-------- INPUT RECORDS --------
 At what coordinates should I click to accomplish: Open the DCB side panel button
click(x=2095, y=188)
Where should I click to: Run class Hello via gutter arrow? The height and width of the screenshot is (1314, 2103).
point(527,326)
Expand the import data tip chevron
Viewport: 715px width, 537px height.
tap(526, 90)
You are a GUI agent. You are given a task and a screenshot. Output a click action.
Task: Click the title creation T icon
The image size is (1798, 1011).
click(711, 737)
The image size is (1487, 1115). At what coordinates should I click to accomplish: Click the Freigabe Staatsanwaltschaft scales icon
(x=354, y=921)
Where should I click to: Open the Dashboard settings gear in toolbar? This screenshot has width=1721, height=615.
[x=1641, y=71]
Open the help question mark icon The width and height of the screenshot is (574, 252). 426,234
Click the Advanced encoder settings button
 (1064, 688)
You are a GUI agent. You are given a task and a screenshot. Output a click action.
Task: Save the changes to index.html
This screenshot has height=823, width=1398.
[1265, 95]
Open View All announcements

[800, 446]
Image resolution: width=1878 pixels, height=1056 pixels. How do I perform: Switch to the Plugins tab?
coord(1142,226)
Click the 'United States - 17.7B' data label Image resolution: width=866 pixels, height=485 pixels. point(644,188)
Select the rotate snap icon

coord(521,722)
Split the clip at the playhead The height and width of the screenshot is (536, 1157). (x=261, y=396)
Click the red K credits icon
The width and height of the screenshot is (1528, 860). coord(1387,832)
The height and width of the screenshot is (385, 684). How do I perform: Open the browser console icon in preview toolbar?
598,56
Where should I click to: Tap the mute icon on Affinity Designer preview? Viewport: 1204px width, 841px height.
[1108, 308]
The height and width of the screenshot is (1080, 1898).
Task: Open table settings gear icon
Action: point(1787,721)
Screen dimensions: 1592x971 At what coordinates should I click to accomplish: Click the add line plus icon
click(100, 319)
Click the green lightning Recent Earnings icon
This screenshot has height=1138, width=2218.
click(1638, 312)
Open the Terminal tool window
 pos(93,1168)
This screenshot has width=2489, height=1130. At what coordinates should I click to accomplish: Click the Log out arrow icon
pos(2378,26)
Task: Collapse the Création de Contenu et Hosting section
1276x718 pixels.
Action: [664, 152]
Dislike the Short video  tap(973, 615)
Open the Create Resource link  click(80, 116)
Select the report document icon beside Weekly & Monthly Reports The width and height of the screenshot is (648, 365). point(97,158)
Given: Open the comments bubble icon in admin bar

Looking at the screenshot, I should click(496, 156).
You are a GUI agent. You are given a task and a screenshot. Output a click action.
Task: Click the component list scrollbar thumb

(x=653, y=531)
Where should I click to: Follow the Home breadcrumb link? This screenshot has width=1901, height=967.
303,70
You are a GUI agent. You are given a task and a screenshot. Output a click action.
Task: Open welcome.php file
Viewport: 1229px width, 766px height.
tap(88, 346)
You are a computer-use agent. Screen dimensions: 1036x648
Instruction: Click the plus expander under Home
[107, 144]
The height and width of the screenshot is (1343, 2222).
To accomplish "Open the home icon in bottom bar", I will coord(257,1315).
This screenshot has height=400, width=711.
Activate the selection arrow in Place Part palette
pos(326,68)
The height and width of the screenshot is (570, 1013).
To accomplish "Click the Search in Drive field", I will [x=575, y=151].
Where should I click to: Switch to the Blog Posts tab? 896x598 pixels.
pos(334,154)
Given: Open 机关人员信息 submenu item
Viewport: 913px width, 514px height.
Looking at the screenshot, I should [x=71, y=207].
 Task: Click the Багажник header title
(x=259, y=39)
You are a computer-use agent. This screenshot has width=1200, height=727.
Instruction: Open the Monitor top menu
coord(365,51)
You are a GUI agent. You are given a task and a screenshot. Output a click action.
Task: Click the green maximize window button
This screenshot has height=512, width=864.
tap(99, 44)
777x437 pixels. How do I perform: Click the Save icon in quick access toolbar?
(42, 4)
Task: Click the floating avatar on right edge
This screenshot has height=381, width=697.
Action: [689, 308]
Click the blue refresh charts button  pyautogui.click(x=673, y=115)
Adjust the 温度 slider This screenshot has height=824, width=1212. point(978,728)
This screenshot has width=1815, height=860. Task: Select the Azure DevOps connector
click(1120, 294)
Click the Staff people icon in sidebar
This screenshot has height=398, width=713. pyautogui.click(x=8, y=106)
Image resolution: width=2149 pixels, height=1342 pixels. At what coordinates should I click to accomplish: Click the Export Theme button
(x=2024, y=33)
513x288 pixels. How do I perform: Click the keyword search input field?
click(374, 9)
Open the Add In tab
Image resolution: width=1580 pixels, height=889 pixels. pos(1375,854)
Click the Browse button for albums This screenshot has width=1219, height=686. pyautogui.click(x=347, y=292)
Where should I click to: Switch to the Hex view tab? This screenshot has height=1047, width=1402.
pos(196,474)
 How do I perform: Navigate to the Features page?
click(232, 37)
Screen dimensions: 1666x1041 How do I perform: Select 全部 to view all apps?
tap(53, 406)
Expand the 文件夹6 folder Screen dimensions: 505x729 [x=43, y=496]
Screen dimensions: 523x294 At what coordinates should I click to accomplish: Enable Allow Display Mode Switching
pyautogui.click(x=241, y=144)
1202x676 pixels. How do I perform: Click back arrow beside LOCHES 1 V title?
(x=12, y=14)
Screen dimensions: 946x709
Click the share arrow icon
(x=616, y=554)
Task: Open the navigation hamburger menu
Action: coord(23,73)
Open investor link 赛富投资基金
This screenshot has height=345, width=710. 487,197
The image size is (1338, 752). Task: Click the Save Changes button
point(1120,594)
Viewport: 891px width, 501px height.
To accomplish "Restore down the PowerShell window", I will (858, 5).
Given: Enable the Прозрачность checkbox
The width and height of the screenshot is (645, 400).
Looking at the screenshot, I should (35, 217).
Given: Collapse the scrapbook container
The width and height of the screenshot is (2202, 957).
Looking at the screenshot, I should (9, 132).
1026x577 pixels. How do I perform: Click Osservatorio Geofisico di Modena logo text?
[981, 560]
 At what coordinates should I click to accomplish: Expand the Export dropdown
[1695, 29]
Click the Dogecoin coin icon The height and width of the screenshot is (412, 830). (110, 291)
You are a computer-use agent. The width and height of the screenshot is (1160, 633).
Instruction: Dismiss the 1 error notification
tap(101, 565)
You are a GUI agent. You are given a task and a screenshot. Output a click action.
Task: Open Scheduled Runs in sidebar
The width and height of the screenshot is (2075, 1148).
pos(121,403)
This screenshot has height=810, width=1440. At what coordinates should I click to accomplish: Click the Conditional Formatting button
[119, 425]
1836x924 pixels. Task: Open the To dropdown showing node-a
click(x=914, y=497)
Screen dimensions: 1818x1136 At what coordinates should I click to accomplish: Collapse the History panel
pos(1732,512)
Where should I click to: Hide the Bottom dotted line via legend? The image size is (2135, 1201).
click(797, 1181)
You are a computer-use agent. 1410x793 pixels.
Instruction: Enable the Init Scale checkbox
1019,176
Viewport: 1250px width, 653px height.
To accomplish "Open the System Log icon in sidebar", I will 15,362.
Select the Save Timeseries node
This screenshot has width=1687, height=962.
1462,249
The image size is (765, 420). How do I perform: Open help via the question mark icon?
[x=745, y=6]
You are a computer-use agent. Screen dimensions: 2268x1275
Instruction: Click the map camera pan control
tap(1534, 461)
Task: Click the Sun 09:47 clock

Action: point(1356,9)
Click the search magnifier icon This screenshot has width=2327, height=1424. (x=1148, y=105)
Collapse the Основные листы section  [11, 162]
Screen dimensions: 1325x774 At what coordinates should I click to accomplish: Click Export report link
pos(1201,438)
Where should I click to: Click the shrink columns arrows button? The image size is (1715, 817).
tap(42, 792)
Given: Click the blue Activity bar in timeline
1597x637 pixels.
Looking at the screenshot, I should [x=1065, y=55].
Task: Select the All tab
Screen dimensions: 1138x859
--------
Starting at the line that contains "Viewport: 913px width, 514px height." and stopping after the line that contains "Expand the 文件夹6", write out every line exactly as it appears above, and no other line.

ANSWER SPACE:
Viewport: 913px width, 514px height.
Looking at the screenshot, I should [x=71, y=207].
 Task: Click the Багажник header title
(x=259, y=39)
You are a computer-use agent. This screenshot has width=1200, height=727.
Instruction: Open the Monitor top menu
coord(365,51)
You are a GUI agent. You are given a task and a screenshot. Output a click action.
Task: Click the green maximize window button
This screenshot has height=512, width=864.
tap(99, 44)
777x437 pixels. How do I perform: Click the Save icon in quick access toolbar?
(42, 4)
Task: Click the floating avatar on right edge
This screenshot has height=381, width=697.
Action: [689, 308]
Click the blue refresh charts button  pyautogui.click(x=673, y=115)
Adjust the 温度 slider This screenshot has height=824, width=1212. point(978,728)
This screenshot has width=1815, height=860. Task: Select the Azure DevOps connector
click(1120, 294)
Click the Staff people icon in sidebar
This screenshot has height=398, width=713. pyautogui.click(x=8, y=106)
Image resolution: width=2149 pixels, height=1342 pixels. At what coordinates should I click to accomplish: Click the Export Theme button
(x=2024, y=33)
513x288 pixels. How do I perform: Click the keyword search input field?
click(374, 9)
Open the Add In tab
Image resolution: width=1580 pixels, height=889 pixels. pos(1375,854)
Click the Browse button for albums This screenshot has width=1219, height=686. pyautogui.click(x=347, y=292)
Where should I click to: Switch to the Hex view tab? This screenshot has height=1047, width=1402.
pos(196,474)
 How do I perform: Navigate to the Features page?
click(232, 37)
Screen dimensions: 1666x1041 How do I perform: Select 全部 to view all apps?
tap(53, 406)
Expand the 文件夹6 folder Screen dimensions: 505x729 [x=43, y=496]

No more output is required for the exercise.